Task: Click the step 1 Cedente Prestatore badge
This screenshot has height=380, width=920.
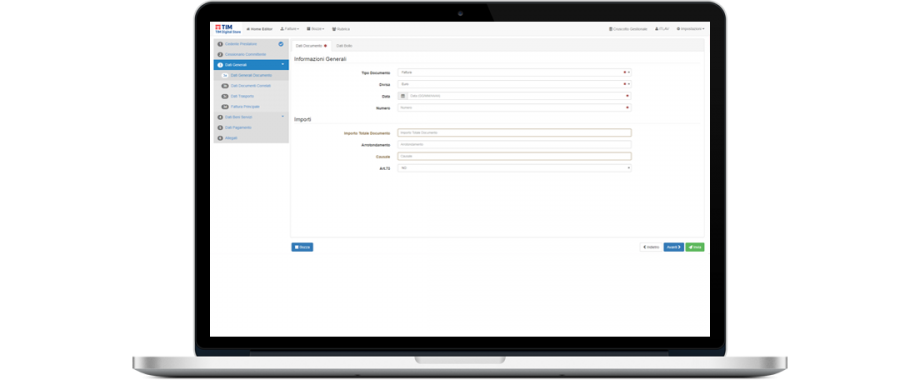Action: (x=220, y=44)
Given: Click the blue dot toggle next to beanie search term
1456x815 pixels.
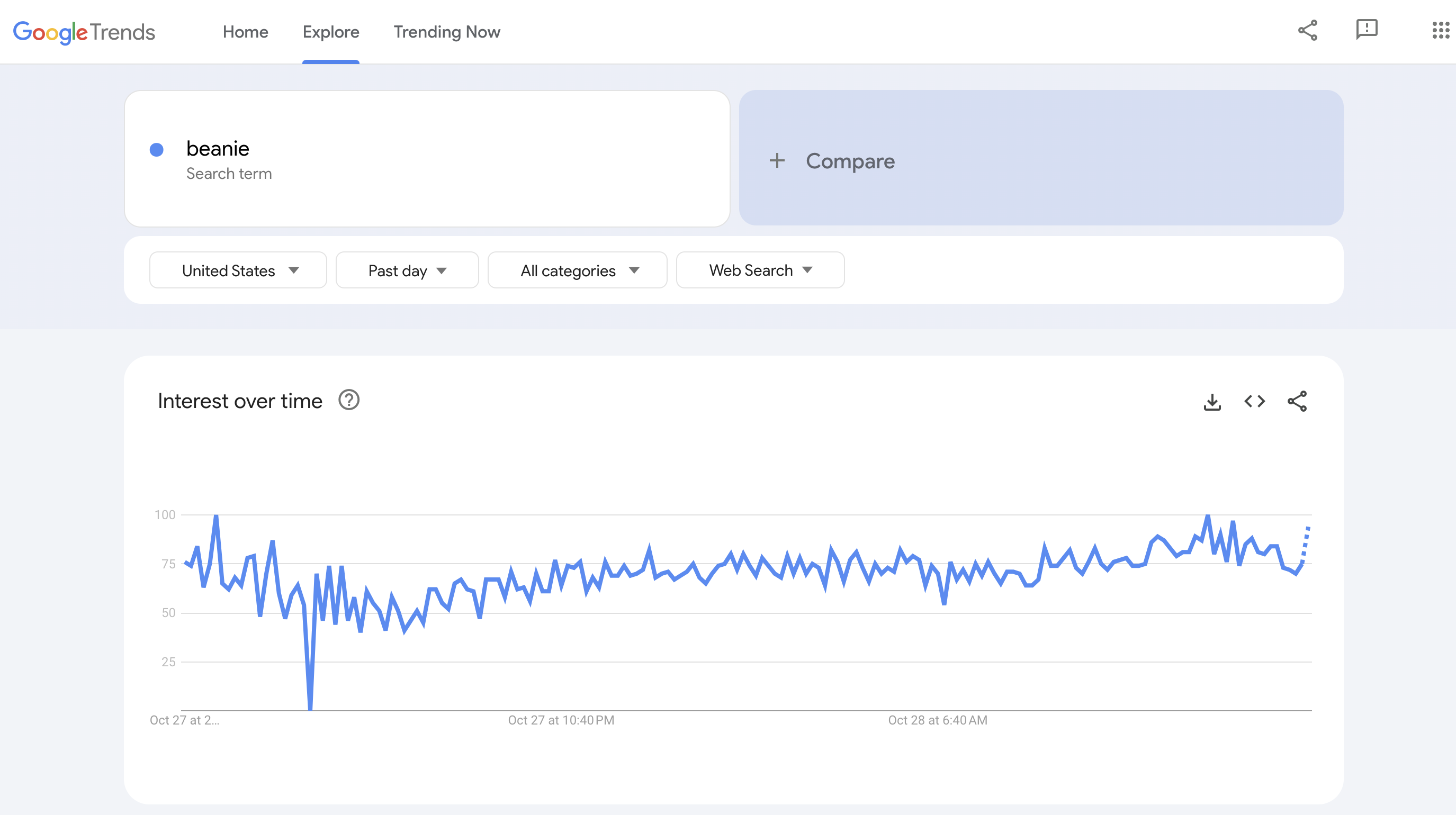Looking at the screenshot, I should pos(158,148).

====================

Return every line of the rows above that contains the word "Click".

◆ Task output:
Task: Click the step 1 Cedente Prestatore badge
Given: Click the blue dot toggle next to beanie search term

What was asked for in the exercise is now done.